Gov. J.B. Pritzker on Tuesday issued an amendatory veto on a spending proposal legislators sent to his desk earlier this month, fixing “inadvertent” mistakes in the plan and setting effective dates for the law ahead of the July start to Illinois’ fiscal year.
Pritzker said in an explanation of the veto that some parts of the appropriations bill, which contains the state’s operating and capital budgets, were assigned an incorrect effective date while others weren’t assigned a specific implementation date at all.
Without the veto many of the appropriations in the bill would not take effect until June 1, 2022, or 11 months into the state’s fiscal year.
Lawmakers in both chambers will need to agree to the changes Pritzker made before it can officially become law and they’ll need to pass the legislation with a three-fifths majority to ensure the spending plan can take effect immediately.
In the Senate, 36 votes are needed to approve the legislation. In the House, the bill would need 71 votes to pass assuming all 118 members are present to vote.
Democrats in the state’s upper chamber accepted the changes Tuesday afternoon in a 36- 21 vote.

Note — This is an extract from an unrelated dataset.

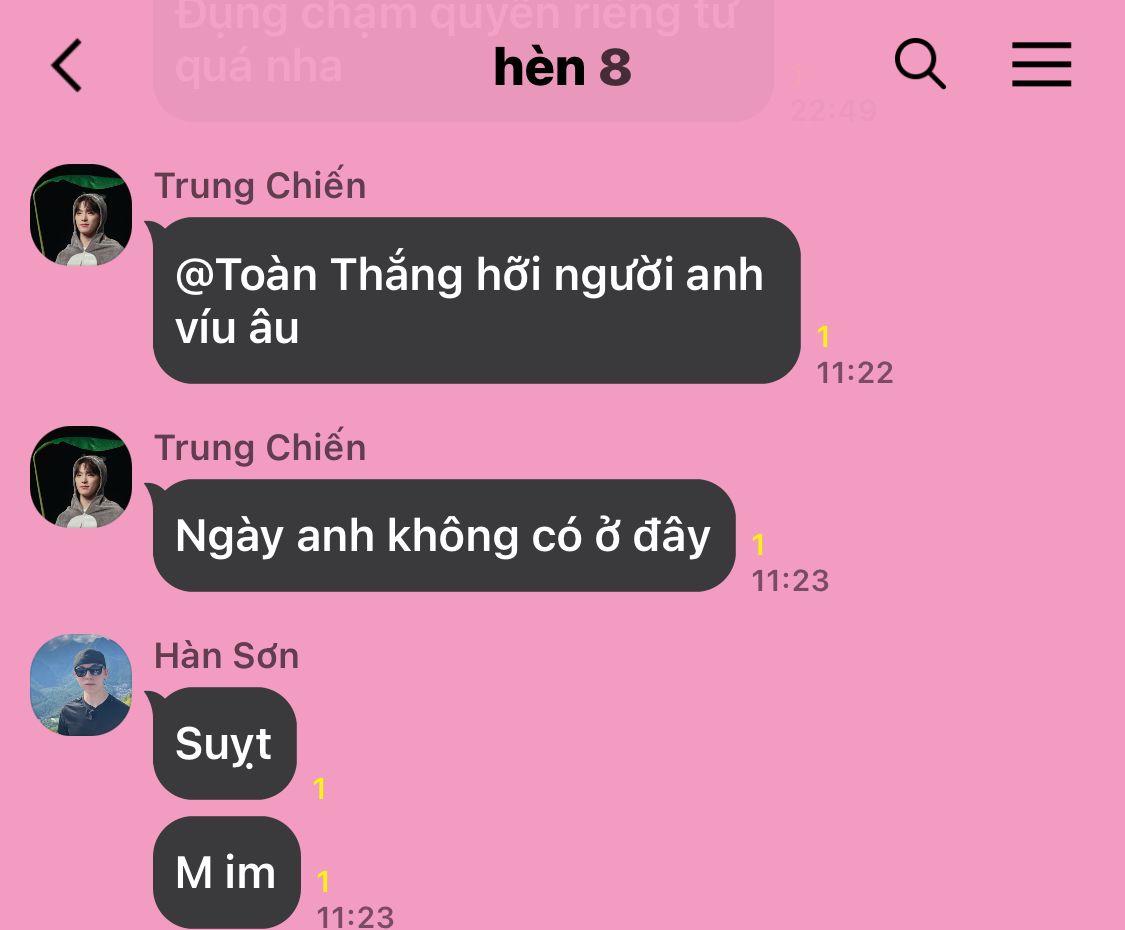Go back using the left chevron arrow
1125x930 pixels.
pyautogui.click(x=67, y=65)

Before the vote, Sen. Jason Barickman, R-Bloomington, took Democrats to task for the mistakes in the bill, saying “what we see is a continuous desire to operate ... in the dark of the night without any transparency, that results in things like this — chaos.”

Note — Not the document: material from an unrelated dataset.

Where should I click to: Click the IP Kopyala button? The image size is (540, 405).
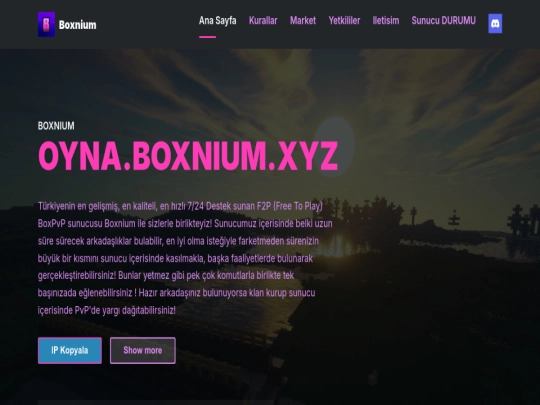70,350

“It’s important to note that it need not be this way,” Barickman said. “What does it say about the Legislature and about the majority that while countless people were sleeping in the state, you rushed through a $42 billion budget so fatally flawed that you had to use a procedural mechanism that even [former Speaker Michael] Madigan wouldn’t use to rescue it?”
The House is set to take up the changes Wednesday.
A spokeswoman for Speaker Emanuel “Chris” Welch said in a statement the chamber will temporarily allow members to participate remotely after some legislators “flagged urgent family or medical emergencies and cannot leave their loved ones or put them at risk, particularly since we cannot assure all members of the House have been vaccinated.”
“This is a sound option for a one-day session and we look forward to getting these final-action items across the finish line quickly, efficiently, and safely,” Jaclyn Driscoll, Welch’s spokeswoman said.
Driscoll added she doesn’t “foresee any huge challenges” since members understand the importance of the budget.
State lawmakers approved a $42.2 billion spending plan for the 2022 fiscal year, which begins July 1, earlier this month.
Pritzker unveiled his budget proposal for the upcoming fiscal year during a virtual State of the State address in February, proposing the closure of some “corporate tax loopholes” and reducing some state departments’ spending to help fill a nearly $3 billion budget gap.